LOL! Beethoven's, to be precise, and he wasn't joking. The Eroica is still one heckuva symphony.

Publius, thanks for the ping. Robespierre is such a fascinating study, an example of the "great man" interpretation of history that is a case where the historical role was far, far greater than the individual fate decided to place in it. I do not honestly respect the man, and I do respect such excrescences as Stalin and Hitler, such as they were.

The real "hero" of the Revolution was probably equally distasteful to modern sensibilities, and that was a fellow named Marat. Charlotte Corday did him and I must say that was the best thing that ever happened in a bathtub. But it was this that left the field open to Robespierre, and what he did with that is better detailed by the likes of Carlyle and Schama - not an unclean pen but one more robust to atrocity than my own. Which is not, incidentally entirely unclean of itself - I can relate one historical trivium that may relate the mood of the Parisian mob - Marie Antoinette was presented with a portion of the poor Princesse de Lamballe stuck on a pike - her genitalia. There was a bestial nature to this that is difficult even for those of us inured to the atrocities of the 20th century to contemplate with equanimity.

A detailed study of this is beyond the limitations of this post, but briefly I submit that Robespierre happened on the power of class warfare in a place where class was precisely defined enough to make it practicable. There is a dehumanizing aspect to this that Stalin and Mao and Pol Pot understood full well - the politically besotted will treat other human beings with astonishing brutality as long as they may be presented as representatives of a hated class, as symbols rather than people. The cutting of the hair of the victims of the guillotine is a case in point - not only does it enhance the accuracy of the blade, it reduces the victim to a creature less likely to evoke empathy from the onlookers. The keepers of the Spanish Inquisition learned that lesson long before this.

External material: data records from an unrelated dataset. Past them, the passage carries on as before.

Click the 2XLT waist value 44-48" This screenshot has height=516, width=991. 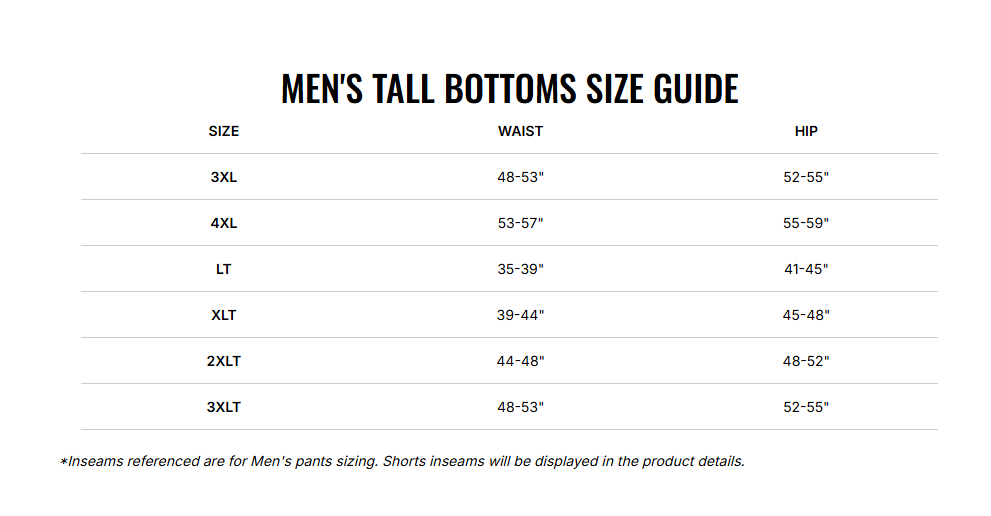coord(520,361)
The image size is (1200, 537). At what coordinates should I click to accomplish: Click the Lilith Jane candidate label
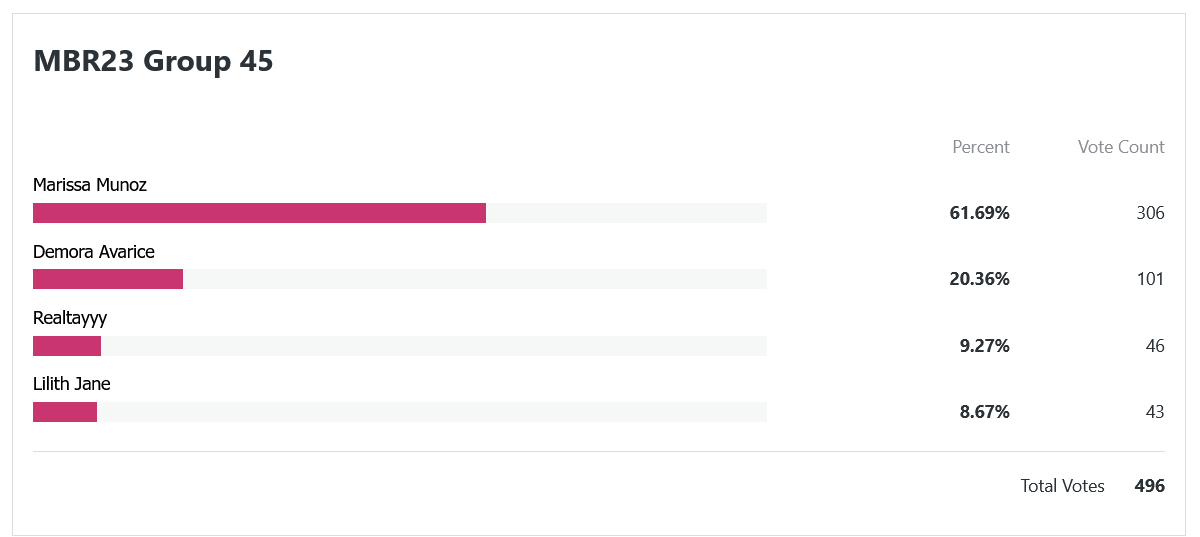pyautogui.click(x=72, y=384)
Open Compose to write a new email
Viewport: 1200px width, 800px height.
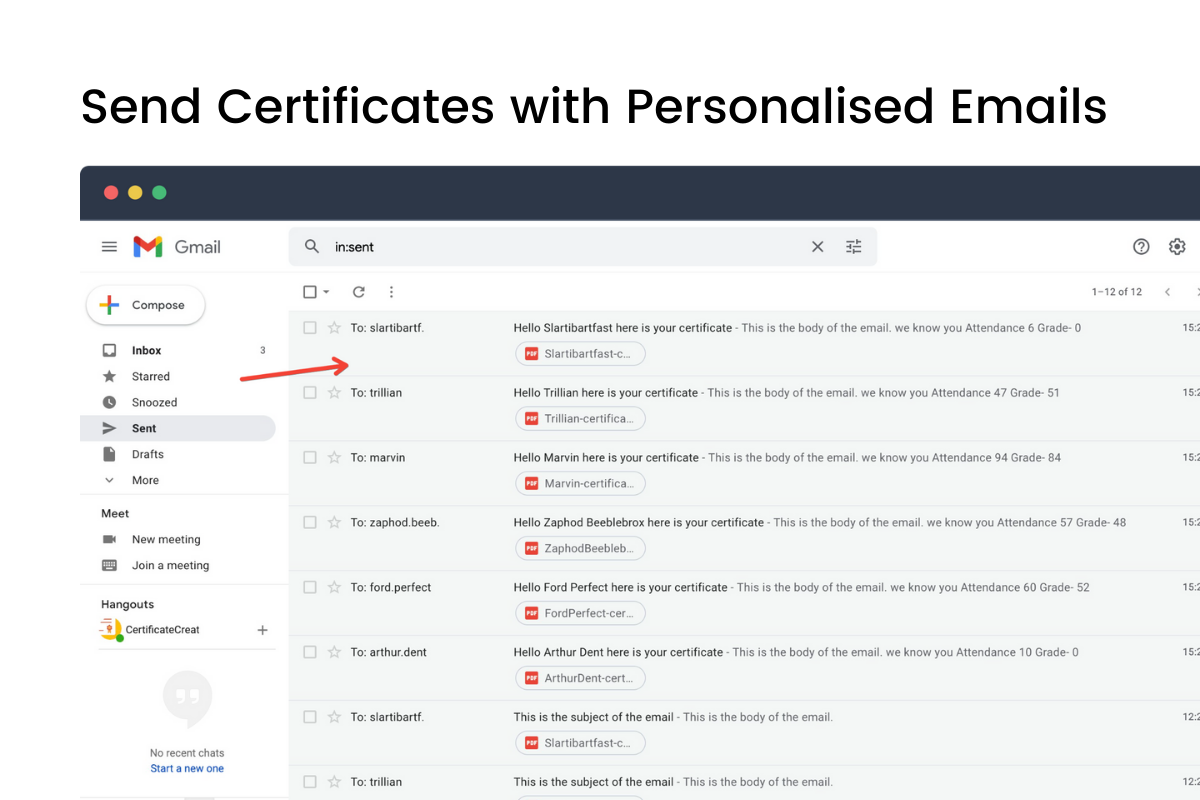tap(145, 305)
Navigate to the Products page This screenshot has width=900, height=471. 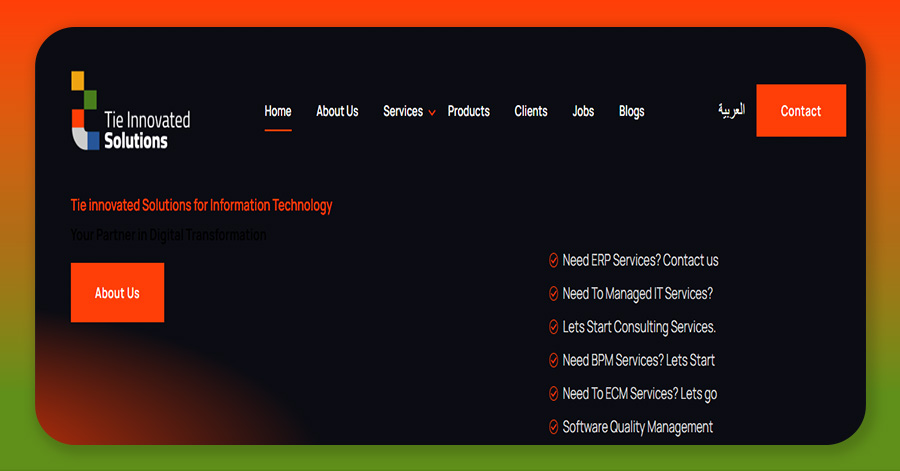click(x=468, y=111)
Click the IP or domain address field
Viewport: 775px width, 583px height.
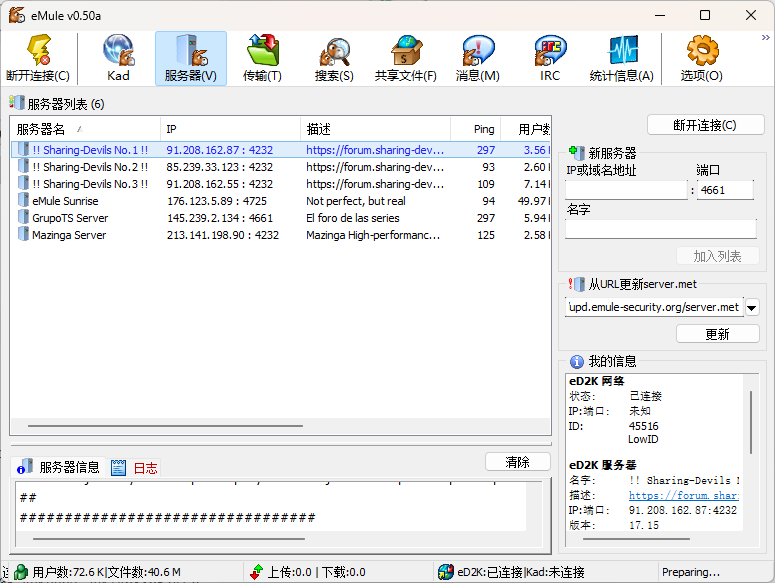click(x=626, y=190)
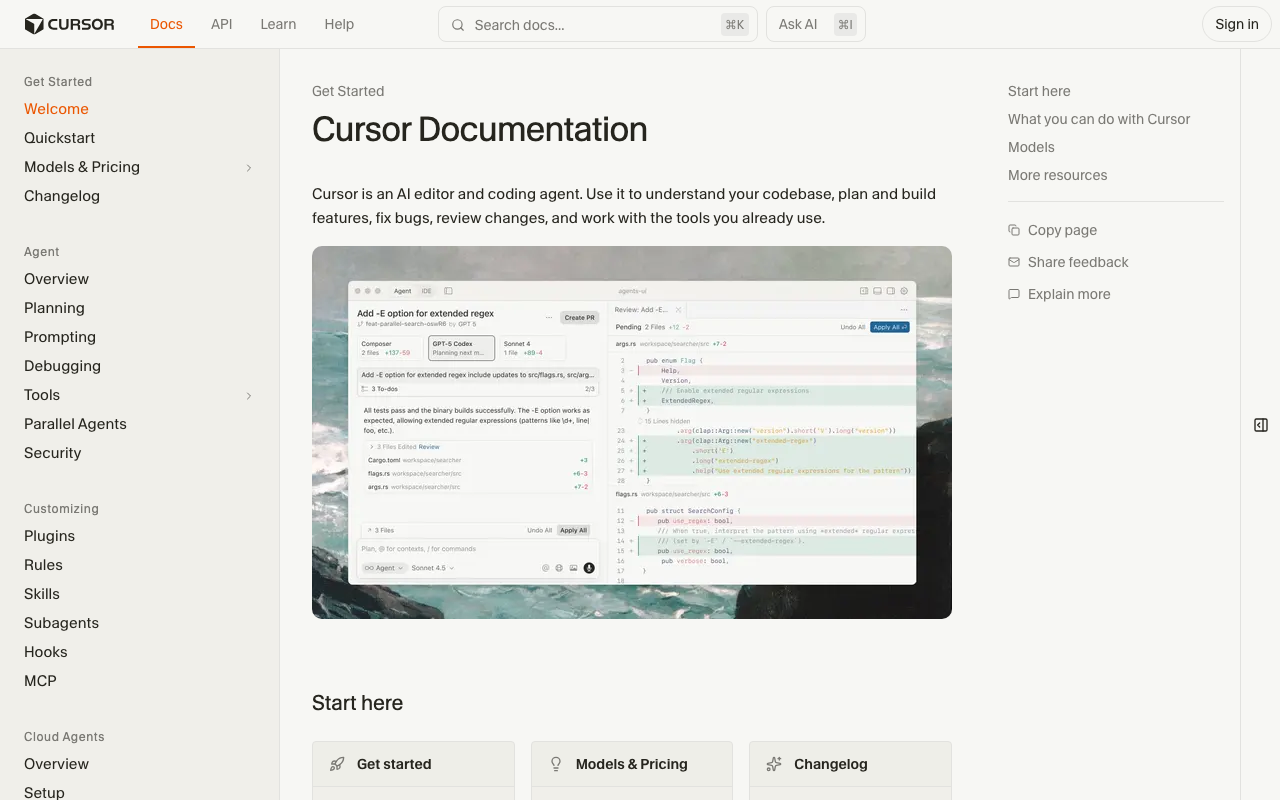The image size is (1280, 800).
Task: Open the API tab
Action: pyautogui.click(x=221, y=24)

This is more than symbolic, it is what the proponents of class warfare would do to all of their opponents. Their greatest fear is that these opponents will appear as individuals to be pitied. It is one thing to butcher a symbol, quite another to butcher a political opponent who is a person. Beware the people who treat other people as symbols. They are the executioners, the bombers, the terrorists, the ones who can justify to themselves the unjustifiable. They are less than human because they make themselves that way.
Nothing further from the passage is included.